*Task requirements:* Output, word for word, every line from the start of the listing down to and including the line that contains "Screenshot is 122x2576."; include nothing else.

==========

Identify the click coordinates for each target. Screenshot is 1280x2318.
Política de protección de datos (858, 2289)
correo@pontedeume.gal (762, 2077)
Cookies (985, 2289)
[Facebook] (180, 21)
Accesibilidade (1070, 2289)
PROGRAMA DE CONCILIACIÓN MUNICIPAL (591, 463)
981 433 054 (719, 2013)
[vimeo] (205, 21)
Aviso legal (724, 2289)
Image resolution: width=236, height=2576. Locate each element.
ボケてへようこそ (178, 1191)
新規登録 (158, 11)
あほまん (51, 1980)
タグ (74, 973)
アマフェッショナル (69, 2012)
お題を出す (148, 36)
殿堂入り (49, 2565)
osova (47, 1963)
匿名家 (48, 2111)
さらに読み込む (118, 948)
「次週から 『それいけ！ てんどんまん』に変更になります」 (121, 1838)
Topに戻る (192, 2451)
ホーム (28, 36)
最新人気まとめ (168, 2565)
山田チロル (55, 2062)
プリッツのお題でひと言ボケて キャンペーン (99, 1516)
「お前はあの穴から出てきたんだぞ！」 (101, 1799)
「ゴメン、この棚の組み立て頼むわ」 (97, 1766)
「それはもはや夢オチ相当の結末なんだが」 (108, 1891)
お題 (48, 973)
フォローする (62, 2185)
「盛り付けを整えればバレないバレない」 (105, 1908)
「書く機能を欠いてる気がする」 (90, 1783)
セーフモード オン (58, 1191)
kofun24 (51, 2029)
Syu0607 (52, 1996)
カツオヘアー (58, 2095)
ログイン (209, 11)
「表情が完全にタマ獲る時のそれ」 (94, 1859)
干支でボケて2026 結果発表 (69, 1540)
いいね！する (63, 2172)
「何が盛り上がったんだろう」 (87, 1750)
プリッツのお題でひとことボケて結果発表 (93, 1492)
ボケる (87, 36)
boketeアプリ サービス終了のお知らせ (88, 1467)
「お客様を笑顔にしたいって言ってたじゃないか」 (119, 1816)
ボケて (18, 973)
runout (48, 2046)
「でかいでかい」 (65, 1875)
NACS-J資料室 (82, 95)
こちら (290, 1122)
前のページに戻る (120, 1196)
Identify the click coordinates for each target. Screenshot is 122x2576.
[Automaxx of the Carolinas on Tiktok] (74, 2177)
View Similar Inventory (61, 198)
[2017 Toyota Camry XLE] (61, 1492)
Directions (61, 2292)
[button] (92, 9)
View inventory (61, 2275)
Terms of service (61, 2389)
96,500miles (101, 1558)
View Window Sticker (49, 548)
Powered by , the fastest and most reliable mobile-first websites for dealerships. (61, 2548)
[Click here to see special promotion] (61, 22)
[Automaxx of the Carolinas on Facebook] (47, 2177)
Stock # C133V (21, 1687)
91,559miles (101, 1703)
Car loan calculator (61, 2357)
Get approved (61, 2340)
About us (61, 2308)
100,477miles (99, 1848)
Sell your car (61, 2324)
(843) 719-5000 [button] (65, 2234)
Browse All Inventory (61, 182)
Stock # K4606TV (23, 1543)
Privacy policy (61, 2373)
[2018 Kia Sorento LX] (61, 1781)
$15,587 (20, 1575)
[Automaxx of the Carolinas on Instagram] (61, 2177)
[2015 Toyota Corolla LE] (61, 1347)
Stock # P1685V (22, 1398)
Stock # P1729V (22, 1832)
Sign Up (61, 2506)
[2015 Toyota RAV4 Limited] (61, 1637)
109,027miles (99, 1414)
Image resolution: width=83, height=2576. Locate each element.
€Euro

==========

*Exercise answer:*
Identify the click coordinates for each target. Screenshot is 1280x2318.
Política de protección de datos (858, 2289)
correo@pontedeume.gal (762, 2077)
Cookies (985, 2289)
[Facebook] (180, 21)
Accesibilidade (1070, 2289)
PROGRAMA DE CONCILIACIÓN MUNICIPAL (591, 463)
981 433 054 (719, 2013)
[vimeo] (205, 21)
Aviso legal (724, 2289)
Image resolution: width=236, height=2576. Locate each element.
ボケてへようこそ (178, 1191)
新規登録 (158, 11)
あほまん (51, 1980)
タグ (74, 973)
アマフェッショナル (69, 2012)
お題を出す (148, 36)
殿堂入り (49, 2565)
osova (47, 1963)
匿名家 (48, 2111)
さらに読み込む (118, 948)
「次週から 『それいけ！ てんどんまん』に変更になります」 (121, 1838)
Topに戻る (192, 2451)
ホーム (28, 36)
最新人気まとめ (168, 2565)
山田チロル (55, 2062)
プリッツのお題でひと言ボケて キャンペーン (99, 1516)
「お前はあの穴から出てきたんだぞ！」 (101, 1799)
「ゴメン、この棚の組み立て頼むわ」 (97, 1766)
「それはもはや夢オチ相当の結末なんだが」 (108, 1891)
お題 (48, 973)
フォローする (62, 2185)
「盛り付けを整えればバレないバレない」 (105, 1908)
「書く機能を欠いてる気がする」 (90, 1783)
セーフモード オン (58, 1191)
kofun24 (51, 2029)
Syu0607 (52, 1996)
カツオヘアー (58, 2095)
ログイン (209, 11)
「表情が完全にタマ獲る時のそれ」 (94, 1859)
干支でボケて2026 結果発表 (69, 1540)
いいね！する (63, 2172)
「何が盛り上がったんだろう」 (87, 1750)
プリッツのお題でひとことボケて結果発表 (93, 1492)
ボケる (87, 36)
boketeアプリ サービス終了のお知らせ (88, 1467)
「お客様を笑顔にしたいって言ってたじゃないか」 (119, 1816)
ボケて (18, 973)
runout (48, 2046)
「でかいでかい」 (65, 1875)
NACS-J資料室 (82, 95)
こちら (290, 1122)
前のページに戻る (120, 1196)
Identify the click coordinates for each target. Screenshot is 122x2576.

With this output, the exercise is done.